食べ終わった後、2人で食堂を後にする。脳外科の医局へ戻るべく、廊下を並んで歩いた。


「あんたの好きだった子ってどんなの? まだ引きずってる訳?」

酒の席でうっかり話題に出してしまった未結の存在。それからというものの藤沢に余計な勘繰りを入れられていた。

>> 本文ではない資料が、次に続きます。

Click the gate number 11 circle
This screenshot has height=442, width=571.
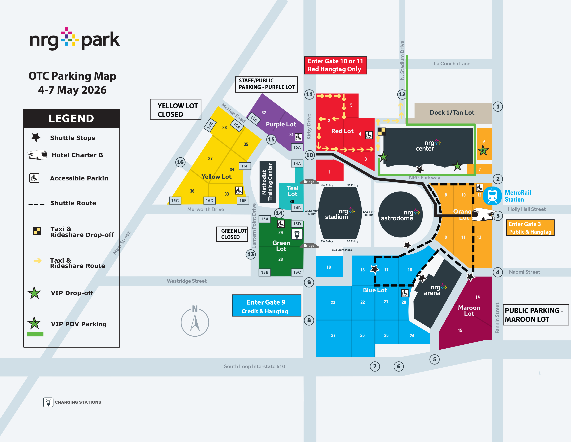click(309, 94)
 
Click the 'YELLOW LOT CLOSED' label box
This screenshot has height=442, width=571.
click(175, 109)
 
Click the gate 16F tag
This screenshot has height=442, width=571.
click(245, 166)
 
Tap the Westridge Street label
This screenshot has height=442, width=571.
click(187, 281)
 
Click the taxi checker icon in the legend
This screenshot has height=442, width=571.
click(37, 231)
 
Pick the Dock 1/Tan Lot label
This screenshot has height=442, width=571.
click(452, 113)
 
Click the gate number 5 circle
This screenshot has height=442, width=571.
click(434, 359)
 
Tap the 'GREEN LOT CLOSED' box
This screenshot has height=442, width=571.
click(232, 234)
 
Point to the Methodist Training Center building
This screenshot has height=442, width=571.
click(268, 182)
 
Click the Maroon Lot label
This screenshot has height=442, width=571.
click(469, 311)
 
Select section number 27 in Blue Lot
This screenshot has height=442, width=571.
click(333, 335)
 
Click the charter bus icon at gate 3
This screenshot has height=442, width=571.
click(482, 215)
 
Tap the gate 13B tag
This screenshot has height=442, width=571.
click(265, 272)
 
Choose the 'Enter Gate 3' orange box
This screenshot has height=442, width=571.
click(530, 228)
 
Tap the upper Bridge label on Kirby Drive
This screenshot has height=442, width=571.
click(309, 182)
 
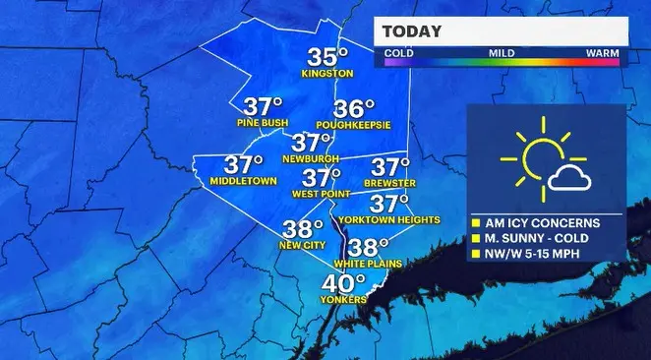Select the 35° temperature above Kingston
click(329, 57)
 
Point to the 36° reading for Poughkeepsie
click(356, 109)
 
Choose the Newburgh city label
click(312, 157)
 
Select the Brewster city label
click(390, 184)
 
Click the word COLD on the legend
click(398, 51)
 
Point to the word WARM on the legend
click(601, 51)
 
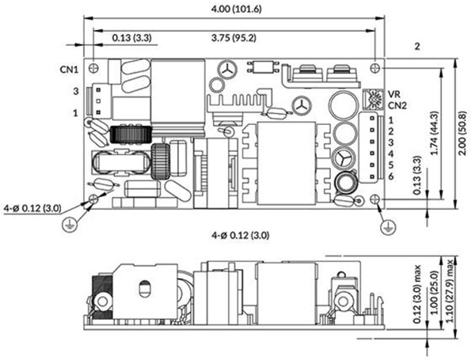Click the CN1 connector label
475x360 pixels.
(x=70, y=69)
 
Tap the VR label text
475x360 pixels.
(x=393, y=93)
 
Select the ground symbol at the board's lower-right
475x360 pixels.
(x=386, y=226)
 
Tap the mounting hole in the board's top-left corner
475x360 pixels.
(x=95, y=66)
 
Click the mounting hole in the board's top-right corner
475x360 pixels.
(x=374, y=66)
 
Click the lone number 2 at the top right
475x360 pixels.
(x=416, y=47)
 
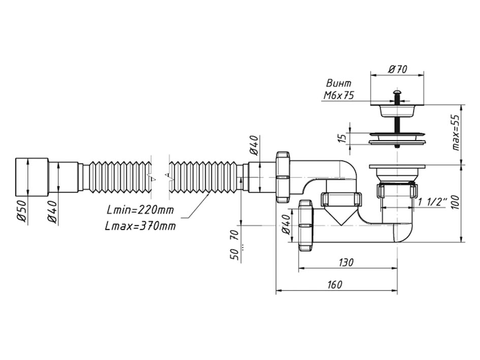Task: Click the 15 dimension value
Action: [x=342, y=138]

「別に、普通の子だよ。ひきずってるっていうか、確かに昔は好きだったけど今はなんとも思ってないし」

「じゃなんでそんなに元気ないのよ」

「……いや、この前たまたま病院に来たんだけどさ、薬指に指輪してて。でもまだ旧姓名乗ってたから、近々結婚するんだなって思って」

「寂しいんだ」


そう、正直に言うと少し寂しい。

昔あいつとは何をするにもずっと一緒だったのだ。
ずっと傍らであいつを想っていたのに、それがいつの間にか、見知らぬ男のものになってしまうなんて。

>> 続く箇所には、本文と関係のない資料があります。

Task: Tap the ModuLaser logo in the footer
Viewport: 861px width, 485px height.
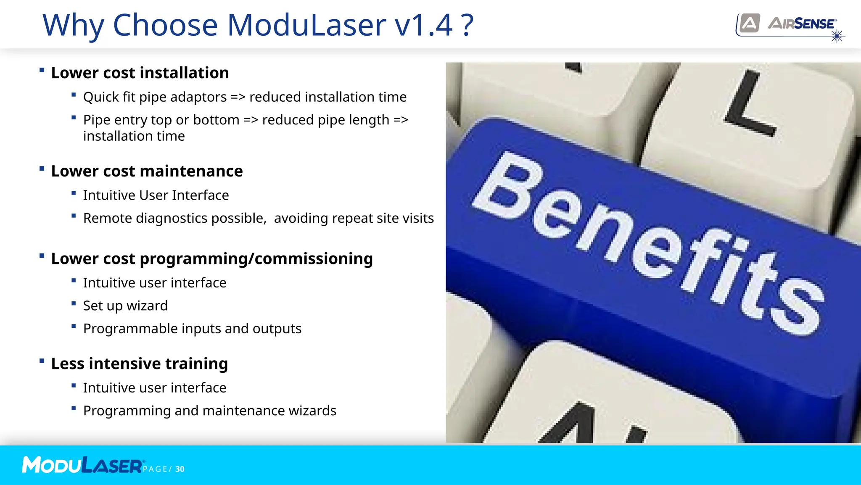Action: click(82, 465)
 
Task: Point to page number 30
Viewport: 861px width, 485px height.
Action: click(180, 469)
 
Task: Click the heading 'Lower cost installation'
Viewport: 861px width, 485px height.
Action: click(140, 73)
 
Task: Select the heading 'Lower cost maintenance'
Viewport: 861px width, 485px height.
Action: click(147, 171)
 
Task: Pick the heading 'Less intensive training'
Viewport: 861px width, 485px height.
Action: click(139, 364)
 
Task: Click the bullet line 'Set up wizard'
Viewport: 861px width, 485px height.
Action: click(125, 306)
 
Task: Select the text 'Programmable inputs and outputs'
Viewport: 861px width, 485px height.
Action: click(192, 329)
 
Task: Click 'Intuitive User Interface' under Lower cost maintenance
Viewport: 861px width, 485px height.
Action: click(156, 195)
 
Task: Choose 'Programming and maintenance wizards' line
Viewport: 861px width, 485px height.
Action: click(209, 411)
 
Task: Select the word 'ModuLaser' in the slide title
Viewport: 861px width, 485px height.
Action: click(306, 25)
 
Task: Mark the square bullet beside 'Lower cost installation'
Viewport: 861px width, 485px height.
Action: click(42, 70)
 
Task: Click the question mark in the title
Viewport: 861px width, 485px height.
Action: click(467, 25)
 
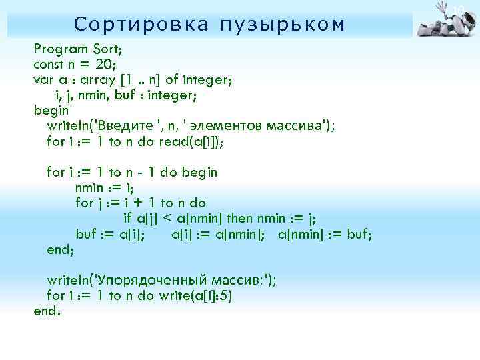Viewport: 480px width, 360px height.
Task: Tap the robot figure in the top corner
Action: click(x=445, y=19)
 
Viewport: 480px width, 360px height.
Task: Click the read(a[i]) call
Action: click(x=196, y=141)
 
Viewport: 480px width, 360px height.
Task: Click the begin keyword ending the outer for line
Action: click(x=199, y=172)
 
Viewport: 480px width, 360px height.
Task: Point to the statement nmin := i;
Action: click(x=105, y=187)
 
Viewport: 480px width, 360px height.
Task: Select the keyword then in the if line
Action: click(x=241, y=218)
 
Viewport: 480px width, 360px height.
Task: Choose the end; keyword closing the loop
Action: click(x=61, y=249)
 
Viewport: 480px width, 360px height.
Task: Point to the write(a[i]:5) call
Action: click(x=195, y=295)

「略奪しちゃえば?。ほらドラマチックに結婚式に乗り込んでってさ、そいつは俺の女だーお前となんか結婚させねーとか言って」

まるで昔のドラマのような内容だ。藤沢は人の気も知らないで、面白おかしく喋ってる。


「……する訳ないだろ」

そんな好きだった子の幸せをぶち壊すようなことはできない。


「そうねー、ま第一あんたも彼女いるもんね」

「彼女?」

そう聞き返すと、藤沢がニヤニヤしながら目配せする。

その先には、脳外科の医局前で佇む栞がいた。

いつもと変わらないぴしっとした黒のスーツ姿。
背が低いことを気にして前はスカートしか履かなかったのに、今ではパンツ姿しか見かけなくなった。

髪の毛を綺麗にまとめ、両手でおそらく資料が入ったバッグを持っている。

彼女は製薬会社の営業でたまにうちに来るのだった。


「じゃ、あたし先行ってるから」

藤沢が気を使って、先に医局へ入って行く。

栞がそんな藤沢とすれ違う時、ちょこんとお辞儀する。

「お疲れさまです」

「お疲れー」

藤沢はひらひらと手を振りそれに応える。